Onwuegbusi B A, Aitchison A, Chin S-F, Kranjac T, Mills I, Huang Y, Lao-Sirieix P, Caldas C, Fitzgerald R C
MRC Cancer Cell Unit, Hutchison/MRC Research Centre, Hills Rd, Cambridge, UK.
Gut. 2006 Jun;55(6):764-74. doi: 10.1136/gut.2005.076430. Epub 2005 Dec 20.
Transforming growth factor beta (TGF-beta) is frequently involved in gastrointestinal carcinogenesis although its contribution to oesophageal adenocarcinoma (AC) and its precursor Barrett's oesophageal epithelium (BE) metaplasia are unclear.
Expression of TGF-beta signalling components was assessed by reverse transcription-polymerase chain reaction (PCR), western blot, and immunohistochemistry in oesophageal endoscopic biopsies and cell lines. Genomic alterations in SMAD4 were characterised by fluorescence in situ hybridisation, methylation specific PCR, and sequencing. Functional integrity of TGF-beta signalling was assessed by characterisation of p21 and proliferation status. Smad4 negative BIC-1 cells were transiently transfected with smad4 and TGF-beta responsiveness evaluated.

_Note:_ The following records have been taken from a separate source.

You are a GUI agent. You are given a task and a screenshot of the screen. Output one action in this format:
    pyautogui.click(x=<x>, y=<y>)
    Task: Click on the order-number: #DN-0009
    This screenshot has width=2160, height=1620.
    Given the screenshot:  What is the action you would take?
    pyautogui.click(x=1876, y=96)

smad4 mRNA expression was progressively reduced in the metaplasia-dysplasia-adenocarcinoma sequence (p<0.01). A quarter of AC samples displayed an abnormal Smad4 protein isoform, with no corresponding changes in gene sequence or organisation. Methylation of smad4 has not been described previously but we found promoter methylation in 70% of primary AC samples. In 6/8 oesophageal cell lines, chromosomal rearrangements affected the smad4 locus. Lack of smad4 expression in BIC-1 cells occurred secondary to loss of one copy and extensive deletion of the second allele's promoter region. TGF-beta dependent induction of p21 and downregulation of minichromosome maintenance protein 2 was lost in >80% of BE and AC. TGF-beta failed to inhibit proliferation in 5/8 oesophageal cell lines. In BIC-1, the antiproliferative response was restored following transient transfection of smad4 cDNA.

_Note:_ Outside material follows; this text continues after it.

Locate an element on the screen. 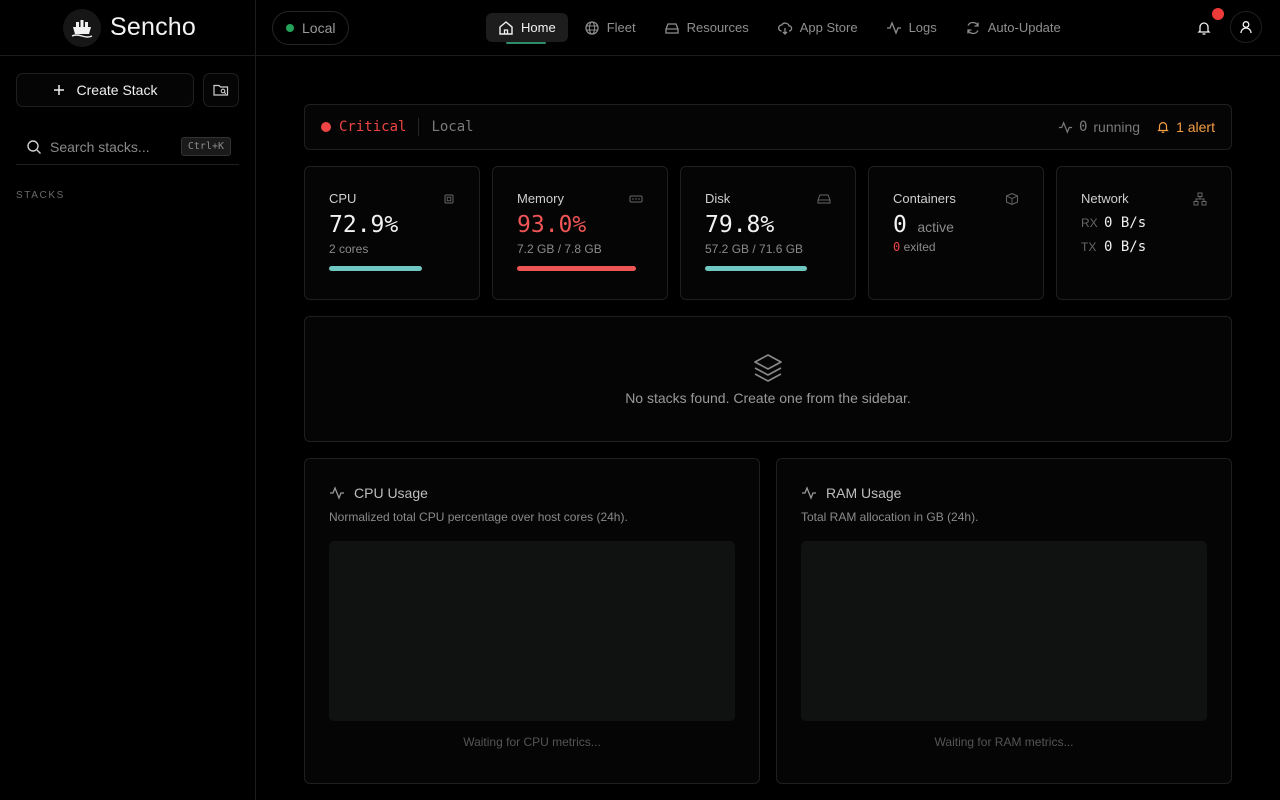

In BE carcinogenesis, downregulation of Smad4 occurs due to several different mechanisms, including methylation, deletion, and protein modification. Frequent alterations in TGF-beta signalling lead to a functionally significant impairment of TGF-beta mediated growth suppression.
转化生长因子β(TGF-β)常参与胃肠道癌变过程,但其在食管腺癌(AC)及其前体巴雷特食管上皮(BE)化生中的作用尚不清楚。
通过逆转录聚合酶链反应(PCR)、蛋白质印迹法和免疫组织化学法,对食管内镜活检组织和细胞系中TGF-β信号通路成分的表达进行评估。采用荧光原位杂交、甲基化特异性PCR和测序技术对SMAD4的基因组改变进行特征分析。通过检测p21和增殖状态来评估TGF-β信号通路的功能完整性。对Smad4阴性的BIC-1细胞进行smad4瞬时转染,并评估TGF-β反应性。
在化生-发育异常-腺癌序列中,smad4 mRNA表达逐渐降低(p<0.01)。四分之一的AC样本显示出异常的Smad4蛋白异构体,基因序列或结构无相应变化。此前尚未报道smad4的甲基化情况,但我们发现70%的原发性AC样本存在启动子甲基化。在8个食管细胞系中的6个中,染色体重排影响了smad4基因座。BIC-1细胞中smad4表达缺失是由于一个拷贝丢失以及第二个等位基因启动子区域的广泛缺失所致。在超过80%的BE和AC中,TGF-β依赖的p21诱导和微小染色体维持蛋白2的下调消失。在8个食管细胞系中的5个中,TGF-β未能抑制细胞增殖。在BIC-1细胞中,瞬时转染smad4 cDNA后恢复了抗增殖反应。
在BE癌变过程中,Smad4下调是由多种不同机制引起的,包括甲基化、缺失和蛋白质修饰。TGF-β信号通路的频繁改变导致TGF-β介导的生长抑制功能显著受损。